"They're great, and I couldn't get along without
'em, but I wouldn't stand them for five minutes if I'd married Molly
Meeker instead of you. You'd better keep out of this. Stick to your
resolution. Let Molly choose her own husband, and Walter his wife. You
never can tell how things are going to turn out. Why, I introduced
Willie Timpkins to George Barker at the club one night last winter,
feeling that there were two fellows who were designed by Providence for
the old Damon and Pythias performance, and it wasn't ten minutes before
they were quarrelling like a couple of cats, and every time they meet
nowadays they have to be introduced all over again."

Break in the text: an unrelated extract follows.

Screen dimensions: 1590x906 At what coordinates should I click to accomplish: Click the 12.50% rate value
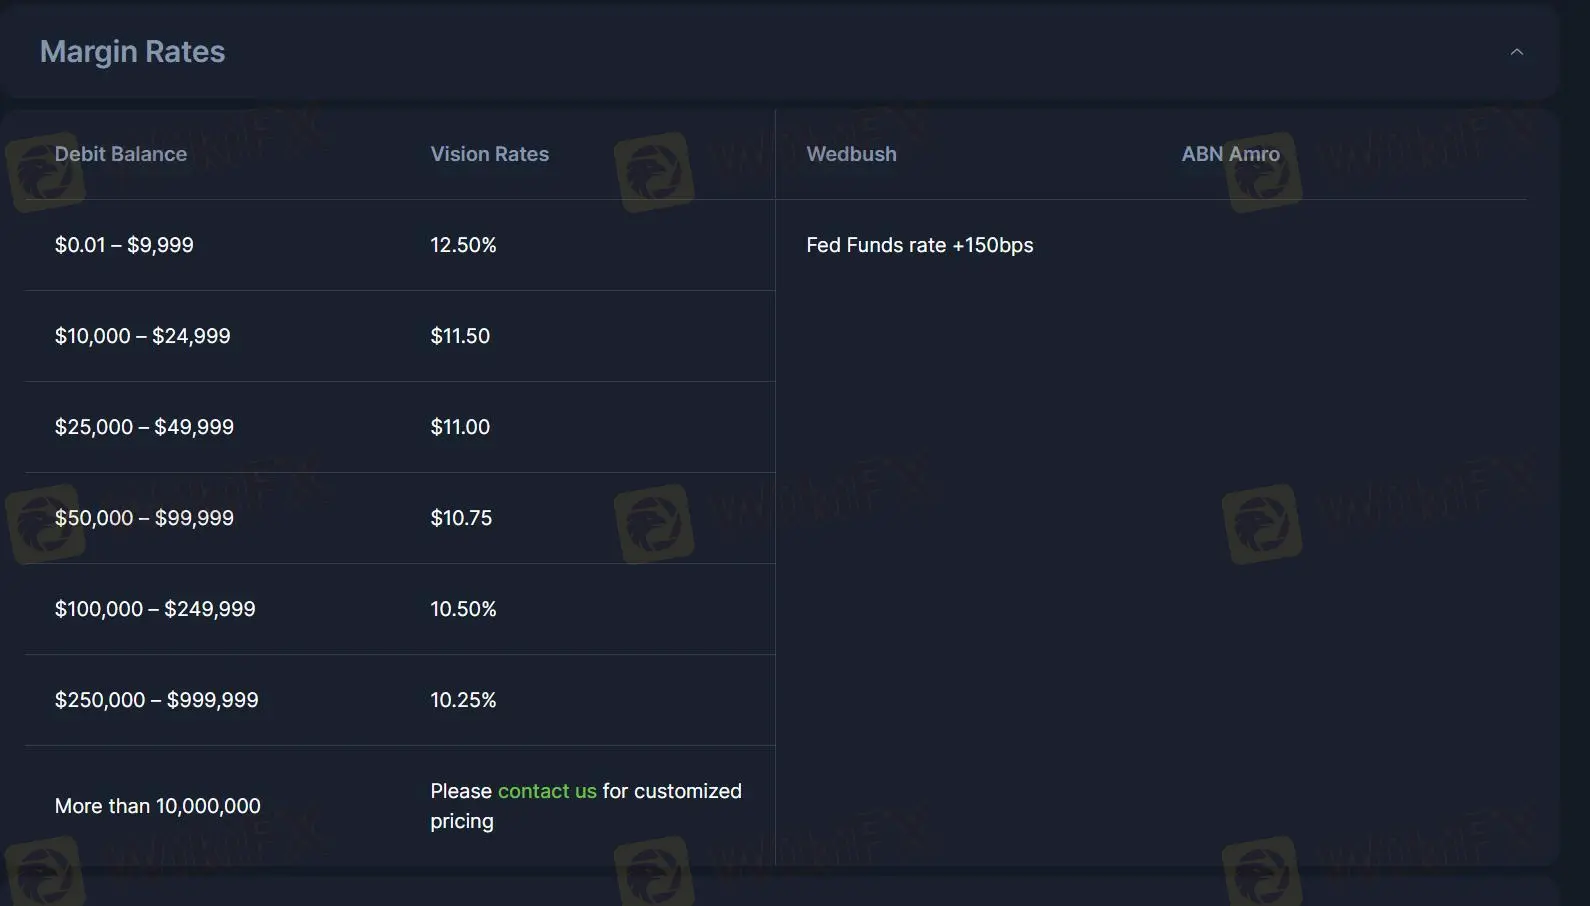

"I don't wonder at that at all," said Mrs. Upton. "Willie Timpkins is
precisely the same kind of a person that George Barker is, and when they
meet each other and realize that they are exactly alike, and see how
sort of small and mean they really are, it destroys their self-love."
"I never saw it in that light before," said Upton, reflectively, "but I
imagine you are right. There's lots in that. If a man really wrote down
on paper his candid opinion of himself, he'd have a good case for
slander against the publisher who printed it--I guess."
"I should think you'd have known better than to bring those two
together, and under the circumstances I don't wonder they hate each
other," said Mrs. Upton.
"Sympathy ought to count for something," pleaded Upton.